Une des conséquences remarquables est que, contrairement à la France, les enfants instruits en famille ne peuvent se présenter aux examens en candidat libre (diplôme d’études secondaires), mais sont obligés de suivre la procédure réservée aux adultes et donc d’attendre l’âge de la majorité légale (18 ans).

Sur le terrain

Plusieurs familles ont été « dénoncées » aux services sociaux du fait de ne pas scolariser leurs enfants dans des établissements scolaires. Dans ces cas, la non scolarisation était considérée comme un indice de mauvais traitements ou d’abandon.
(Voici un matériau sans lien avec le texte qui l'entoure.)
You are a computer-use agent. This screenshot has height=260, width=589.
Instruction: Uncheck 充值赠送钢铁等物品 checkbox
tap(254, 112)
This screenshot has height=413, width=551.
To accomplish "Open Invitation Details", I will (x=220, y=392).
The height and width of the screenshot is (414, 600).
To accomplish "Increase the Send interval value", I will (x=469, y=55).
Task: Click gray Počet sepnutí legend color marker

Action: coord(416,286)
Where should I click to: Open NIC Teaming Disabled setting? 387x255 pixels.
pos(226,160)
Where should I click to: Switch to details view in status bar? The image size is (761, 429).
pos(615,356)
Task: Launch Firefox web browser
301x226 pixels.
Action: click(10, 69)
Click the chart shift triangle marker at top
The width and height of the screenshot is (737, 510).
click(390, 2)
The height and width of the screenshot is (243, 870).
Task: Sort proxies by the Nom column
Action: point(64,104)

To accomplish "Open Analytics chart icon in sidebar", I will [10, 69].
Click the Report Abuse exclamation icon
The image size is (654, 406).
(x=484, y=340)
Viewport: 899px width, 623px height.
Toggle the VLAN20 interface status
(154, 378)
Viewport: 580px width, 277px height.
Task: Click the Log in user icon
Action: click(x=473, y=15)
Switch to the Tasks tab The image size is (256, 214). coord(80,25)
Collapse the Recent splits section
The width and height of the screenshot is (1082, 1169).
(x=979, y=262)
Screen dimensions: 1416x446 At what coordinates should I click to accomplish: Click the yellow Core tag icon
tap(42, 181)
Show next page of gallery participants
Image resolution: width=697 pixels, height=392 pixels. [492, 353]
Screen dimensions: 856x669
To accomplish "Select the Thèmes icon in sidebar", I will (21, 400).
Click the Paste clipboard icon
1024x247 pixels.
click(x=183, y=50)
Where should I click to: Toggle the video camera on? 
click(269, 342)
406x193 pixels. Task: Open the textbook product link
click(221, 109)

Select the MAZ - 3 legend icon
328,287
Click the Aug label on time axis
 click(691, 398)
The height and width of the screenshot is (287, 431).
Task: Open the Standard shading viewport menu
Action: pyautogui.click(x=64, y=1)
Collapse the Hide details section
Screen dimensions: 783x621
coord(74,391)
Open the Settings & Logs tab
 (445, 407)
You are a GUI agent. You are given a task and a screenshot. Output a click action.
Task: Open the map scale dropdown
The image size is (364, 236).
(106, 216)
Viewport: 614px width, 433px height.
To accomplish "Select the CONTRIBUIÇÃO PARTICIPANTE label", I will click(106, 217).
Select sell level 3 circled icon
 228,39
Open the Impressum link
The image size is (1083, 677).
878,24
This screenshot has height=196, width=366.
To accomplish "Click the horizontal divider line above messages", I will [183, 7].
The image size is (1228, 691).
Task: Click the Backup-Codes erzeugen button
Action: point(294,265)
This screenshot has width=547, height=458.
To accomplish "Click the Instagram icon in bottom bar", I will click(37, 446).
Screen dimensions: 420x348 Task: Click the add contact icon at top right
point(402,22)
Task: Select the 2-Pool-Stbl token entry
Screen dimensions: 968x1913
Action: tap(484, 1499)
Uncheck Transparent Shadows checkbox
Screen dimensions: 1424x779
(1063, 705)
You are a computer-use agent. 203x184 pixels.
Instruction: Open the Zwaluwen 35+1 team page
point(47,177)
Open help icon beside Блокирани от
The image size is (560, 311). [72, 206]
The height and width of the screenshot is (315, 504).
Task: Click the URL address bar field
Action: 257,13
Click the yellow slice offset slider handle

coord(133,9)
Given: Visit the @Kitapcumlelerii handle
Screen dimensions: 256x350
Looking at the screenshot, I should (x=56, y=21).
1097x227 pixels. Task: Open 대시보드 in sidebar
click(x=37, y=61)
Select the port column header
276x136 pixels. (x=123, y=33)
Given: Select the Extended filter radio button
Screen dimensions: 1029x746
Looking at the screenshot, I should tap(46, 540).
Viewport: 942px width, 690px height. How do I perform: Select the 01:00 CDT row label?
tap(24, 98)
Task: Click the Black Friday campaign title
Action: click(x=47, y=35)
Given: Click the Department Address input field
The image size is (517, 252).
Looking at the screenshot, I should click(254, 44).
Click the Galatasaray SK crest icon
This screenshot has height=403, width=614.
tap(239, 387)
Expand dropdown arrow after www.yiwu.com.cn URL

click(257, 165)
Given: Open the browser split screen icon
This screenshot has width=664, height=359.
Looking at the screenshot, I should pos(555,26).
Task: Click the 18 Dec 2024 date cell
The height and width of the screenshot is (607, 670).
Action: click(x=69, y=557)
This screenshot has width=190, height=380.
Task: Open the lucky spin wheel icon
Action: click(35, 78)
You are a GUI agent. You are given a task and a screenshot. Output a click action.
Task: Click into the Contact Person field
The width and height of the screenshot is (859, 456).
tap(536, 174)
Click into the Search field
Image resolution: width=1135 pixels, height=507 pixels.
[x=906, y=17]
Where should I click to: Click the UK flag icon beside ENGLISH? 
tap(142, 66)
Très peu de ces familles sont allées au tribunal. La majorité des juges estiment justement, après avoir vérifié que ces familles ne négligent pas leurs obligations parentales, qu’elles se préoccupent plutôt davantage de leurs enfants. Dans la majorité des jugements rendus, la sentence a été favorable aux familles. Dans le pire des cas, on a « condamné » les parents à inscrire leurs enfants dans un établissement scolaire. Aucune famille ne s’est jamais vu retirer la garde de ses enfants. Cependant, après s’être sentis suspectés, certains parents ont renoncé à instruire leurs enfants, trouvant la situation trop difficile à assumer. Dans l’un des cas, la dénonciation était dirigée contre un collectif de familles qui ne scolarisait pas leurs enfants. Après des recours successifs, elles se sont rendues au Tribunal Suprême de Justice qui a conclu que l’instruction en famille, selon les lois espagnoles, n’était pas un délit.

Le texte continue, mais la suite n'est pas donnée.